Let’s talk about steak for a moment. Was the last one you ate good? How about the one before that? Be honest.
The first bite, in all probability, was juicy and tender. Not bad. A brief hit of beefiness, enough to spur you on to bite No. 2. But by bite No. 4, there was a problem: grease. The tongue gets entirely coated in it. It is at this point that many hands reach for that terrible abomination called steak sauce. It’s acidic and zingy and cuts through grease, but it blots out the weak flavor of the steak.
At steak houses all over the country, wine drinkers know the variety of grapes used to make the wine, the patch of earth where they were grown, and the year they were picked.
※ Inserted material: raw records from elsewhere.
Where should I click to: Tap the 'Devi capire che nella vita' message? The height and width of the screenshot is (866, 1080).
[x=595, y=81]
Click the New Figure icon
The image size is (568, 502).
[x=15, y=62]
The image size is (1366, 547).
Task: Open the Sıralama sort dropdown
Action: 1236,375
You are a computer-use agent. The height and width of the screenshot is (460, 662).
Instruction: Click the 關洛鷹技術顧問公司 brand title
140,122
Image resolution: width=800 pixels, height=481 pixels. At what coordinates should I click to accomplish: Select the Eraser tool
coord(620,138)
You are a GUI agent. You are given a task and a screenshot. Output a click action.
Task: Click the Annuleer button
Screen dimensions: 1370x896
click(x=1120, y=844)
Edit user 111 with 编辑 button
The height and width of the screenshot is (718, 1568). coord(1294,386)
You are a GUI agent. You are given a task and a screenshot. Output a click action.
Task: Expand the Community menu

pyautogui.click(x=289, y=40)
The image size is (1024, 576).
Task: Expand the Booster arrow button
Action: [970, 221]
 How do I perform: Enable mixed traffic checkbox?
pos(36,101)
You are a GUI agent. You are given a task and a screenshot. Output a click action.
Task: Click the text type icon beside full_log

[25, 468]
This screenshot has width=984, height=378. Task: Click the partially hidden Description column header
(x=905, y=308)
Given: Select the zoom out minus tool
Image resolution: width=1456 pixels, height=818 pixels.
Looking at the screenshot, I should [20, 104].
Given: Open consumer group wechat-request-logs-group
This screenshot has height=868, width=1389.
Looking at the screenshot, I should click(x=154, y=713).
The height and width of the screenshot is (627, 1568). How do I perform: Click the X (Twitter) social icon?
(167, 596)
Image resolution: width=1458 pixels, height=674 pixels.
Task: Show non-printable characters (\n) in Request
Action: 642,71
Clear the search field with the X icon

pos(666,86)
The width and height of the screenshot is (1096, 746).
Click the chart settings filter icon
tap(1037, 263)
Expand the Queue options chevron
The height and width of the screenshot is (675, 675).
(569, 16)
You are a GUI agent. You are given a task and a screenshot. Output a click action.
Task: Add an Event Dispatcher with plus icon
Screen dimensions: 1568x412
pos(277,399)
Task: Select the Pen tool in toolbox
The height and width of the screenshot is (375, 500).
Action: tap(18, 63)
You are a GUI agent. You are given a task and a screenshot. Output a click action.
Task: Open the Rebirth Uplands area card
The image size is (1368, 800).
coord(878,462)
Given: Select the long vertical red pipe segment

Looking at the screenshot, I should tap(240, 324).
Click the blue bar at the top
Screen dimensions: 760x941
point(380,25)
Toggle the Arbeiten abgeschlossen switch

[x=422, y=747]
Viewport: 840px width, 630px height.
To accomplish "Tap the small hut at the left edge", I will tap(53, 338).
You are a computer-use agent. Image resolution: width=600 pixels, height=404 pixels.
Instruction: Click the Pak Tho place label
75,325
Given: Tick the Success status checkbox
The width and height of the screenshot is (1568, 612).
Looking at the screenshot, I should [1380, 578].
They might even know whether the wine was aged in a barrel made from oak grown in France or America.
They don’t know nearly as much about their steak.
Not the breed, not what the cow ate, or where it was raised. All anyone seems to know about steak today is this: It doesn’t have much flavor. The great American steak is great in name only. It has become like its hated nemesis, boneless chicken breast: bland.
The decline started back in 1926 when the U.S. Department of Agriculture began grading beef. Like the rest of the country, steak had undergone a big change in the preceding decades. It was being churned out of factories like the famous Chicago and Kansas City stockyards and being distributed throughout the country. Hotels, restaurants and butcher shops were buying beef sight unseen. Some was good, and some wasn’t. So the government stepped in to make things right. It introduced its famous quality grades: Prime, Choice and Good.